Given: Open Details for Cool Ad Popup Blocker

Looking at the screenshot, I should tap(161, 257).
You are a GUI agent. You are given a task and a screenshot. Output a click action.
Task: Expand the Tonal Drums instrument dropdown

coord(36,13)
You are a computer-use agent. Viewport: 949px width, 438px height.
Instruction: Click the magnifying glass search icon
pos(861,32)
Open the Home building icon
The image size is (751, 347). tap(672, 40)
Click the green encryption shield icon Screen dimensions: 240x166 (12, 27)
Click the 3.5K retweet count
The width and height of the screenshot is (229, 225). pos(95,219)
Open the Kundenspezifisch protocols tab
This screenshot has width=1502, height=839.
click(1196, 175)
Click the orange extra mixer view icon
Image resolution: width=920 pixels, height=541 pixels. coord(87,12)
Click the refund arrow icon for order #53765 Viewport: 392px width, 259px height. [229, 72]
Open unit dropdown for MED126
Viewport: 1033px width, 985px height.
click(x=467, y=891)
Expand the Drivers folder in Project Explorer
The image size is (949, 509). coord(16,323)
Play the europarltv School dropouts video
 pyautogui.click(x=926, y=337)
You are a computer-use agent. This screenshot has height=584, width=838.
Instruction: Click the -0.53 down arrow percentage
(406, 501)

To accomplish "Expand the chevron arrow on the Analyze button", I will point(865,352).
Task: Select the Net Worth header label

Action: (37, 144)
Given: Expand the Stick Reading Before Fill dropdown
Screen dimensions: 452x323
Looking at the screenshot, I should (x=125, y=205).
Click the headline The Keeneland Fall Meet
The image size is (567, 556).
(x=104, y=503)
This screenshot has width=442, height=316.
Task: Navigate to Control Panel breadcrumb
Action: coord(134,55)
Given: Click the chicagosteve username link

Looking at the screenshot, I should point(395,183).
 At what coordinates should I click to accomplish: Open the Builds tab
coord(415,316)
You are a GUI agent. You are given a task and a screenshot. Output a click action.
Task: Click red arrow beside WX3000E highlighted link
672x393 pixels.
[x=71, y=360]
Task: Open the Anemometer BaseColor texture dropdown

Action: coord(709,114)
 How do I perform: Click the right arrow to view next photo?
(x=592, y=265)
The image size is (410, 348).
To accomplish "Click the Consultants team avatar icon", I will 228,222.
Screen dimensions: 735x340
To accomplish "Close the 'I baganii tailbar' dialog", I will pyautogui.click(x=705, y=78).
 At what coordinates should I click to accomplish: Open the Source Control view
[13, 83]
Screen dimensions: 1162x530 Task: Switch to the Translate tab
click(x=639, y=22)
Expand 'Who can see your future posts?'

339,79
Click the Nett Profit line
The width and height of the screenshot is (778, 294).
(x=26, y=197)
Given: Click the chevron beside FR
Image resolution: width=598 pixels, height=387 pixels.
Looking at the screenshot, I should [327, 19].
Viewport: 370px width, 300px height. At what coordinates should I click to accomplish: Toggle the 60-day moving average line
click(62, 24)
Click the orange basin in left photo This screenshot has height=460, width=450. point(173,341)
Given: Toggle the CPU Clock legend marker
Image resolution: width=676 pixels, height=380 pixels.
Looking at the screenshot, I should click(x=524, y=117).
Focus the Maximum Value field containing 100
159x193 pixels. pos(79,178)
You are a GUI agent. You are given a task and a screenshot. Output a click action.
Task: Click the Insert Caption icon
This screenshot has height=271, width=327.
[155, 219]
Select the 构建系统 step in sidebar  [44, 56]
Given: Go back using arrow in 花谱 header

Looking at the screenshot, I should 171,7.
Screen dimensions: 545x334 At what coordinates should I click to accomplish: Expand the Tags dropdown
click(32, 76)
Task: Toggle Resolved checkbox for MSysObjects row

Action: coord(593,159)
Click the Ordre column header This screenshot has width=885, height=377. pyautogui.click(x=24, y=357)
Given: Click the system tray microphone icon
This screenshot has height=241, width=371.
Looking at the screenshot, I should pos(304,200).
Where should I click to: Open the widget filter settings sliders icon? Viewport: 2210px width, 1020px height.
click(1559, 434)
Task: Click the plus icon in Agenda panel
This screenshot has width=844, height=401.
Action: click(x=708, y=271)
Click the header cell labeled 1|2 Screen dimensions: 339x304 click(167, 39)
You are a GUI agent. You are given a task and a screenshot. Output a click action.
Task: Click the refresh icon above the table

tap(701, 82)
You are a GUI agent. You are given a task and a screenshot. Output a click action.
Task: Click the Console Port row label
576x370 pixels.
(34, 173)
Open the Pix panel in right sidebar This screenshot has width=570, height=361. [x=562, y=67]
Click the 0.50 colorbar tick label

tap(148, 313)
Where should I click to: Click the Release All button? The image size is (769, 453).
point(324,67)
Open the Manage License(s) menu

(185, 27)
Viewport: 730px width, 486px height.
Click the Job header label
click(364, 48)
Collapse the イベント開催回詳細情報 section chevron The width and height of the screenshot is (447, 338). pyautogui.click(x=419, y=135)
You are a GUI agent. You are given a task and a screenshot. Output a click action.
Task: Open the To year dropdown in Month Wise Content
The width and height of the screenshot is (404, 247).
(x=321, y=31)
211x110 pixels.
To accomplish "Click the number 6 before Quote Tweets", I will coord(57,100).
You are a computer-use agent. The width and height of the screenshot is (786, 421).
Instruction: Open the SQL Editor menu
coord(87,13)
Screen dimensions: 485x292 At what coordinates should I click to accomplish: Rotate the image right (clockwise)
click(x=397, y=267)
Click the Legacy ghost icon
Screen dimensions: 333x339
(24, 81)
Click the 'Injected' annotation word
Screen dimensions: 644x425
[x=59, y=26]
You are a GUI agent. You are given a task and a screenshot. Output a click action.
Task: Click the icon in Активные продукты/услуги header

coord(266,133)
+-------+
[Your instructions] From the entries above, restate word for word the lines from the line containing "Given: Go back using arrow in 花谱 header" to the line containing "Click the header", both ends included, and nothing more.

[Response for this exercise]
Given: Go back using arrow in 花谱 header

Looking at the screenshot, I should 171,7.
Screen dimensions: 545x334 At what coordinates should I click to accomplish: Expand the Tags dropdown
click(32, 76)
Task: Toggle Resolved checkbox for MSysObjects row

Action: coord(593,159)
Click the Ordre column header This screenshot has width=885, height=377. pyautogui.click(x=24, y=357)
Given: Click the system tray microphone icon
This screenshot has height=241, width=371.
Looking at the screenshot, I should pos(304,200).
Where should I click to: Open the widget filter settings sliders icon? Viewport: 2210px width, 1020px height.
click(1559, 434)
Task: Click the plus icon in Agenda panel
This screenshot has width=844, height=401.
Action: click(x=708, y=271)
Click the header cell labeled 1|2 Screen dimensions: 339x304 click(167, 39)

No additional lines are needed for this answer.